Here you simply send the URL you want to scrape to the ScrapeOps API endpoint in the URL query parameter, along with your API key in the api_key query parameter. ScrapeOps will then locate the optimal proxy for the target domain and deliver the HTML response directly to you.

You can get your free API key with 1,000 free requests by signing up here.

Note that, when using proxy API endpoints it is very important to encode the URL you want to scrape before sending it to the Proxy API endpoint. If the URL contains query parameters then the Proxy API might think that those query parameters are for the Proxy API and not the target website.

To encode your URL you just need to use the encodeURIComponent function as we've done above in the example.

Integrate Proxy Aggregator into the Existing Scraper

After integrating the ScrapeOps Proxy Aggregator, you won't need to worry about user agents and headers. ScrapeOps Proxy Aggregator acts as an intermediary between your scraper and the target website. It routes your requests through a pool of high-performing proxies from various providers.

These proxies already have different user-agent strings and other headers pre-configured that help you avoid detection and blocks, even without additional middleware.

So for our scraper, we can get rid of our existing header logic. Then we can add a new method named makeScrapeOpsRequest. This new method will craft the ScrapeOps API url that we can then pass to our existing makeRequest method.

async function makeScrapeOpsRequest(url) {
  const payload = {
    api_key: "<YOUR_SCRAPE_OPS_KEY>",
    url: encodeURIComponent(url),
  };

  const proxyUrl = `https://proxy.scrapeops.io/v1?${new URLSearchParams(
    payload
  ).toString()}`;

  return makeRequest(proxyUrl, 3, true);
}

The above method starts by making an object with the URL Query Param values we need.
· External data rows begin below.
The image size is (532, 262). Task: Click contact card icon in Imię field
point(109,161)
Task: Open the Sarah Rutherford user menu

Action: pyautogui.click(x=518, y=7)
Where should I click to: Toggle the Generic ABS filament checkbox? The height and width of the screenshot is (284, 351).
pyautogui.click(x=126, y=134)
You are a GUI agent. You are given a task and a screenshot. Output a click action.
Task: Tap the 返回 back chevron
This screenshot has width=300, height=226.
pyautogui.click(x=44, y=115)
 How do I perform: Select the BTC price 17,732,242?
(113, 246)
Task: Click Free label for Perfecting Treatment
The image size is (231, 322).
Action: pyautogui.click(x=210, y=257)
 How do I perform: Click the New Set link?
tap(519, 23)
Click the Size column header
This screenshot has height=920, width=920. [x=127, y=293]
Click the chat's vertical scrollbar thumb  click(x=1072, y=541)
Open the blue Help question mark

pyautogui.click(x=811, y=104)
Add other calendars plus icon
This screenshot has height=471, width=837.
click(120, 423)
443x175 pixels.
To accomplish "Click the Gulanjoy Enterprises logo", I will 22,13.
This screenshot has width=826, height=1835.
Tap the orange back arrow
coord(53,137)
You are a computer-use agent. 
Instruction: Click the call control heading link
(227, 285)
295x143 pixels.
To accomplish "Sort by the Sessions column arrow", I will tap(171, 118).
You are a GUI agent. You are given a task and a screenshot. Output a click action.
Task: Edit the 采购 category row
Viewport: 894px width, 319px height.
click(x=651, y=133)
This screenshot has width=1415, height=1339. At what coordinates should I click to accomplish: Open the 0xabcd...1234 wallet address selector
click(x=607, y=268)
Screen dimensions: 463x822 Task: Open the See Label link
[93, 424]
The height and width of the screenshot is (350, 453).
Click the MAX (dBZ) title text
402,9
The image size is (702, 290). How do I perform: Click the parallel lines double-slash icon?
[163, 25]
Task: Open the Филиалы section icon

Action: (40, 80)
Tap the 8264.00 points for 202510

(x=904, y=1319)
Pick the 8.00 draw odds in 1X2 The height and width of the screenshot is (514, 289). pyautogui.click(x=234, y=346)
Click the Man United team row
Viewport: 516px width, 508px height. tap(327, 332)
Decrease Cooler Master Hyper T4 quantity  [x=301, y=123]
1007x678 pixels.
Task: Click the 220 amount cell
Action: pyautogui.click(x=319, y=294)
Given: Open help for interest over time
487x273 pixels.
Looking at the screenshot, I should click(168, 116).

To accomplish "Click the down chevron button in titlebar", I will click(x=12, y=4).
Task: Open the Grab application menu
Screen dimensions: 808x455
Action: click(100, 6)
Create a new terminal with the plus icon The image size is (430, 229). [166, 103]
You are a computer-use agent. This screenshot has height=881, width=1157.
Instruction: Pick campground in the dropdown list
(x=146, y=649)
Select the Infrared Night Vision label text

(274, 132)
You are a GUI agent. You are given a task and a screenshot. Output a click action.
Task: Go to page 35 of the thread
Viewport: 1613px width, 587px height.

The API Key and URL. Note that we encode the URL. Then we use the URLSearchParams class to convert the object to a string to append to the ScrapeOps API URL.

Then we pass the appended URL to the existing makeRequest method. The integration is incredibly simple. You no longer need to worry about the user agents and browser headers we used before. Just send the URL you want to scrape to the ScrapeOps API endpoint, and it will return the HTML response.

Complete Code

We did it! We have a fully functional scraper that creates a final CSV file containing all the desired data.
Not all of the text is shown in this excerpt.